Amusingly, the obvious fact that AI could easily replace the board of directors of corporations isn't floated in this speech. That's also a route to democratization of corporations - just let the employees vote on proposals generated by the AI, eliminate the shareholders, place all the corporation's capital under control of the AI, and that's the end of investment capitalism.

If you want to see the plug yanked on AI development in the United States, just promote the above narrative. Also listen to what the AIs themselves are saying about the issue:

In 21st-century capitalism, the concentration of capital grants a small group of individuals and corporations significant control over the larger society. Through economic influence, control of information, political power, and ideological dominance, this elite exerts a form of soft authoritarian control that shapes societal norms, policies, and the distribution of resources. While not overtly authoritarian in the traditional sense, this system creates power dynamics that limit the ability of the larger population to challenge the status quo, maintaining and reinforcing the power structures of capital.

emporas
> Image 1: Picture the human family at the seaside, our backs to the ocean, building sand castles, playing beach cricket, having a fine time in the sun. Behind us, unseen on the horizon, huge currents are converging, separate but each feeding and swelling the others to form one unimaginably colossal tsunami.

Most of the waves were obvious for decades, it's only A.I. which was the most unexpected and the most recent one.

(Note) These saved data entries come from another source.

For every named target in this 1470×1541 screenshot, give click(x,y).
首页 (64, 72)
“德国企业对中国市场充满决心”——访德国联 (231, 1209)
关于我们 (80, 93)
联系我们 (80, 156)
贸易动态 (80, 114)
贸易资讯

The five waves are roughly: Genetic engineering, A.I., Robotics, Bitcoin and Graphene. Genetic engineering will replace food production, pharmacy drugs and narcotic production. A.I. will replace some difficult human thought processes, and all the easy ones. Bitcoin will replace any kind of organization, like identities, money, stock markets, bond markets and more. Robots will replace human labor, the small amount left from all the other waves. Graphene will replace some percentage of metallurgy and plastic, and will help to greatly simplify the production of airplanes or just wings, housing, microchips etc.

Returning to the happy family image, the human family will be a lot larger if by using genetic engineering women give birth to 10 children at once, instead of 1 or 2. Then every parent will have 100 kids, and naming them is gonna be a challenge. Parents will name their kids with the same name, "Mike" for example, and every time they go to the beach, 100 little Mikes are gonna build some big castles.